## [Tarefa 1]
Repita fielmente, do trecho sobre capitalismo e Estado, a parte que se inicia nas palavras com "Nesse sentido, em" e termina em "entre as classes.".

★ ★ ★ ★ ★

Nesse sentido, em todos os estágios do sistema capitalista, a classe trabalhadora não conseguiu superar a condição de classe oprimida, nem mesmo nos países onde os trabalhadores se organizaram fervorosamente para lutar contra precarização do trabalho. As mobilizações operarias e as organizações dos movimentos sindicais, pelo mundo, resultaram em conquistas de direitos trabalhistas, lentamente e legalmente instituídos pelo Estado, mas nunca na abolição das contradições entre as classes.
Ao longo de seus estágios, o sistema capitalista para superar suas crises, cria novas roupagens e se reinventa substituindo as antigas condições de exploração por novas formas de opressão e submissão da classe oprimida, traz consigo, os traços e os princípios da perpetuação dos males próprios do seu desenvolvimento, tais como a pobreza, desigual relação entre capital e trabalho, desemprego, perda dos valores humanos, dentre outros males.
À medida que o capitalismo tem seus estágios de desenvolvimento ao longo da história, a concepção de Estado também passou a sofrer modificações, ampliando suas funções, com intervenções na vida econômica e social, tendo que superar algumas limitações que antes era atribuída ao mercado, um Estado mais protetor com finalidade de promover o desenvolvimento continuo e sistemático do capital e atingir o bem estar social.

★ ★ ★ ★ ★

## [Tarefa 2]
Duplique sem nenhuma alteração os registros, do começo até a linha que contém "[x=174, y=14]", incluindo essa linha.

★ ★ ★ ★ ★

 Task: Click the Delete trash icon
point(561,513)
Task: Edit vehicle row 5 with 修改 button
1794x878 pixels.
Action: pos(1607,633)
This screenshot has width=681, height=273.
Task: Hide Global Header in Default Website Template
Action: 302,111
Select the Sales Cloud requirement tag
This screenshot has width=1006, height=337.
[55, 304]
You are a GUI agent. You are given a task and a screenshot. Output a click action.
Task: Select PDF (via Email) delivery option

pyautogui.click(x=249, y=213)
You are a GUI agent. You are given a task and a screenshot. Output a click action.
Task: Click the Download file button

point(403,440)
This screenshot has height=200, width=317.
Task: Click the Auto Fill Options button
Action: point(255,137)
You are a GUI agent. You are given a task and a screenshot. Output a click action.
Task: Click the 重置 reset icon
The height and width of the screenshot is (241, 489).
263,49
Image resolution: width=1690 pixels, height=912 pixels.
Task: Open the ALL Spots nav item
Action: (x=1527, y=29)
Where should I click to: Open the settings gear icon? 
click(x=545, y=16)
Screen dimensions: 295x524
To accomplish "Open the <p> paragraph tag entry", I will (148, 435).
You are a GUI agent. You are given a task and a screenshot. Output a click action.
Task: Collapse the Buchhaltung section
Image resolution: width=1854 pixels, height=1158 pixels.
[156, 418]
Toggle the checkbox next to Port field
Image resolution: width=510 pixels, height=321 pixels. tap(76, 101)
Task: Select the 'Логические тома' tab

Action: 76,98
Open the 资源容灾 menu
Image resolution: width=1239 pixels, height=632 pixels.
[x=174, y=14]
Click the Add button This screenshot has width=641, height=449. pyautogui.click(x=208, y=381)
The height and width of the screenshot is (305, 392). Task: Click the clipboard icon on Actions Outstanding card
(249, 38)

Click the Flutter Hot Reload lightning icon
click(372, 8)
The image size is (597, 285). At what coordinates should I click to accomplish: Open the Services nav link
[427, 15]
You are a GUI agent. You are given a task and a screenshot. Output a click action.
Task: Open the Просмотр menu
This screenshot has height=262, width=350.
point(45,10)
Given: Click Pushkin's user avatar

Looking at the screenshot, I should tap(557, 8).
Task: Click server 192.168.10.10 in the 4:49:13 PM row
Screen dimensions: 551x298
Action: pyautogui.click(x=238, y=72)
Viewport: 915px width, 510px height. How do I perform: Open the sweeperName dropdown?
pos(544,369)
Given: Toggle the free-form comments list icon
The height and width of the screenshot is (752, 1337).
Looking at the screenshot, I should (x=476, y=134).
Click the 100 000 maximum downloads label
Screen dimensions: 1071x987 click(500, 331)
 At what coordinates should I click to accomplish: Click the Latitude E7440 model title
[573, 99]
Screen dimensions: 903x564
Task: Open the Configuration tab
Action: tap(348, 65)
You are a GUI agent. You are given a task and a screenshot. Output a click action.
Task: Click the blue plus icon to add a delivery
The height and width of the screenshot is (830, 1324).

★ ★ ★ ★ ★

## [Resultado final 1]
Nesse sentido, em todos os estágios do sistema capitalista, a classe trabalhadora não conseguiu superar a condição de classe oprimida, nem mesmo nos países onde os trabalhadores se organizaram fervorosamente para lutar contra precarização do trabalho. As mobilizações operarias e as organizações dos movimentos sindicais, pelo mundo, resultaram em conquistas de direitos trabalhistas, lentamente e legalmente instituídos pelo Estado, mas nunca na abolição das contradições entre as classes.

## [Resultado final 2]
 Task: Click the Delete trash icon
point(561,513)
Task: Edit vehicle row 5 with 修改 button
1794x878 pixels.
Action: pos(1607,633)
This screenshot has width=681, height=273.
Task: Hide Global Header in Default Website Template
Action: 302,111
Select the Sales Cloud requirement tag
This screenshot has width=1006, height=337.
[55, 304]
You are a GUI agent. You are given a task and a screenshot. Output a click action.
Task: Select PDF (via Email) delivery option

pyautogui.click(x=249, y=213)
You are a GUI agent. You are given a task and a screenshot. Output a click action.
Task: Click the Download file button

point(403,440)
This screenshot has height=200, width=317.
Task: Click the Auto Fill Options button
Action: point(255,137)
You are a GUI agent. You are given a task and a screenshot. Output a click action.
Task: Click the 重置 reset icon
The height and width of the screenshot is (241, 489).
263,49
Image resolution: width=1690 pixels, height=912 pixels.
Task: Open the ALL Spots nav item
Action: (x=1527, y=29)
Where should I click to: Open the settings gear icon? 
click(x=545, y=16)
Screen dimensions: 295x524
To accomplish "Open the <p> paragraph tag entry", I will (148, 435).
You are a GUI agent. You are given a task and a screenshot. Output a click action.
Task: Collapse the Buchhaltung section
Image resolution: width=1854 pixels, height=1158 pixels.
[156, 418]
Toggle the checkbox next to Port field
Image resolution: width=510 pixels, height=321 pixels. tap(76, 101)
Task: Select the 'Логические тома' tab

Action: 76,98
Open the 资源容灾 menu
Image resolution: width=1239 pixels, height=632 pixels.
[x=174, y=14]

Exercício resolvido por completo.